Please reproduce the lines from the one containing "Where should I" through the end of the data below exactly as they stand, and omit all pictures.

+ + + + +

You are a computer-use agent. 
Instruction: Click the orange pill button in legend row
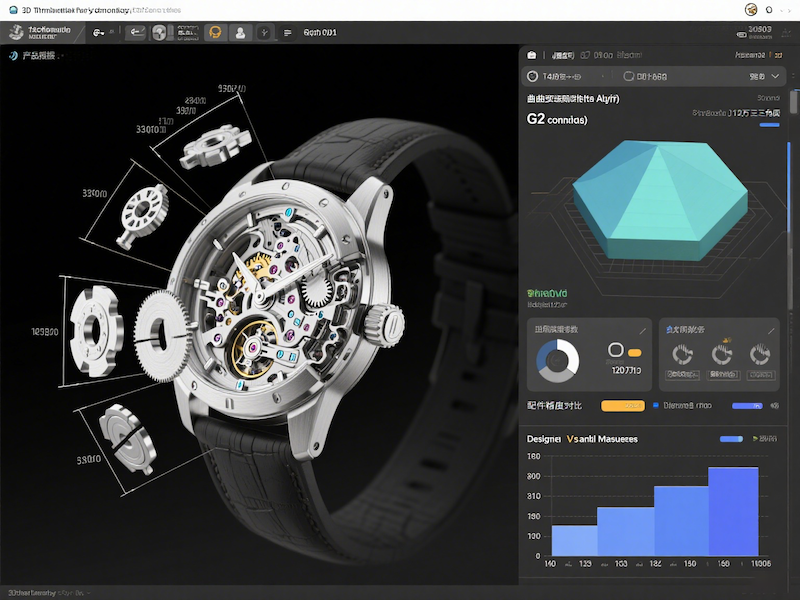[620, 406]
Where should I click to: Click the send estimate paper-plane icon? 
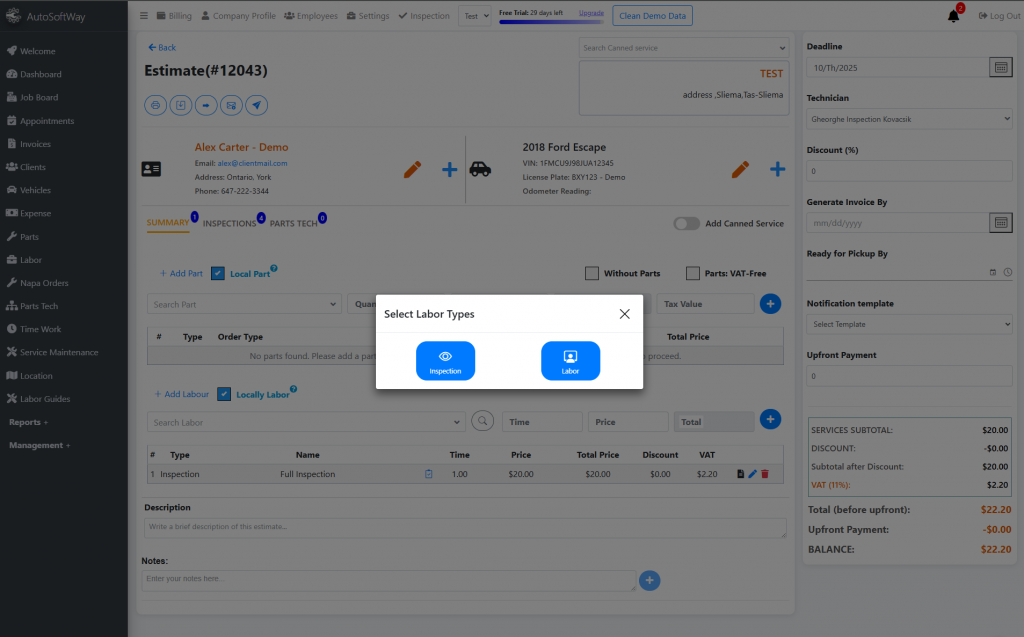tap(257, 105)
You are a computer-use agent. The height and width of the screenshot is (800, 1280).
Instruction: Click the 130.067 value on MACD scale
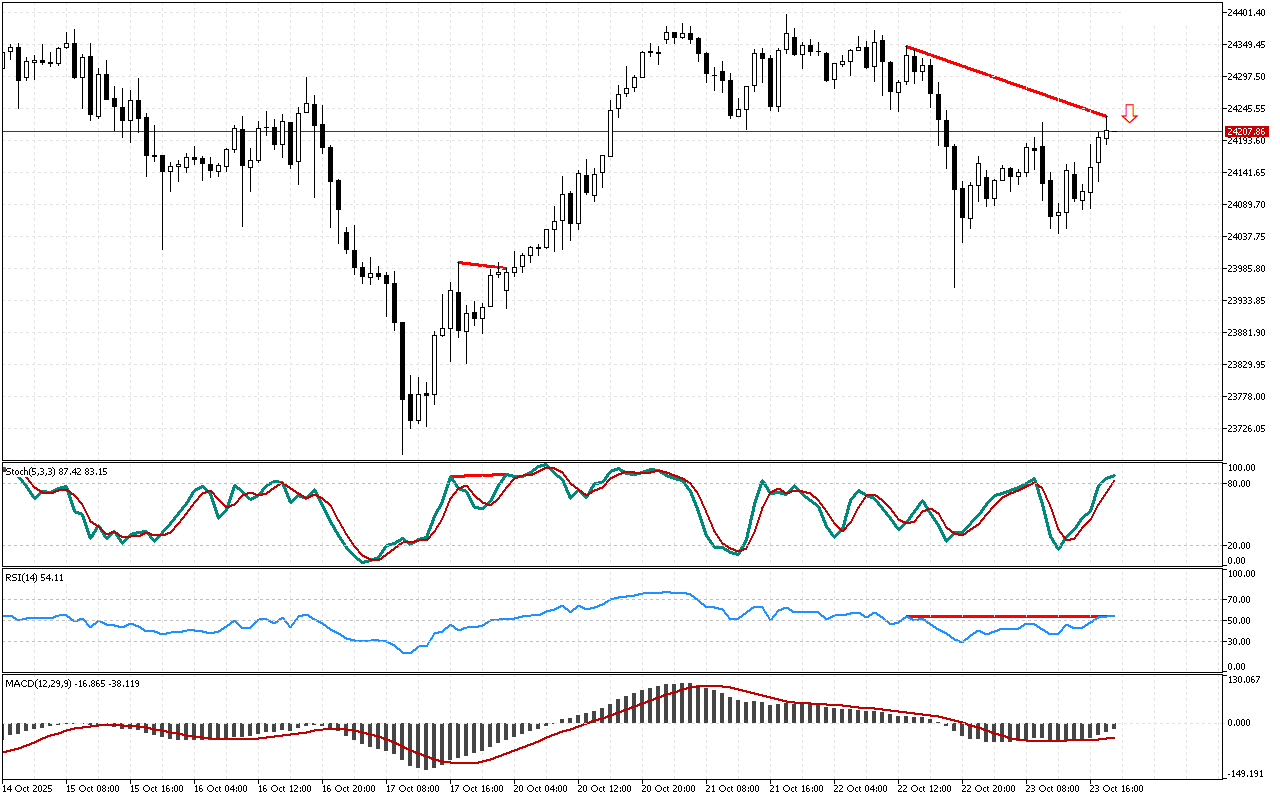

+ + + + +

▶ [RESPONSE AREA]
Where should I click to: Click the send estimate paper-plane icon? 
tap(257, 105)
You are a computer-use agent. The height and width of the screenshot is (800, 1280).
Instruction: Click the 130.067 value on MACD scale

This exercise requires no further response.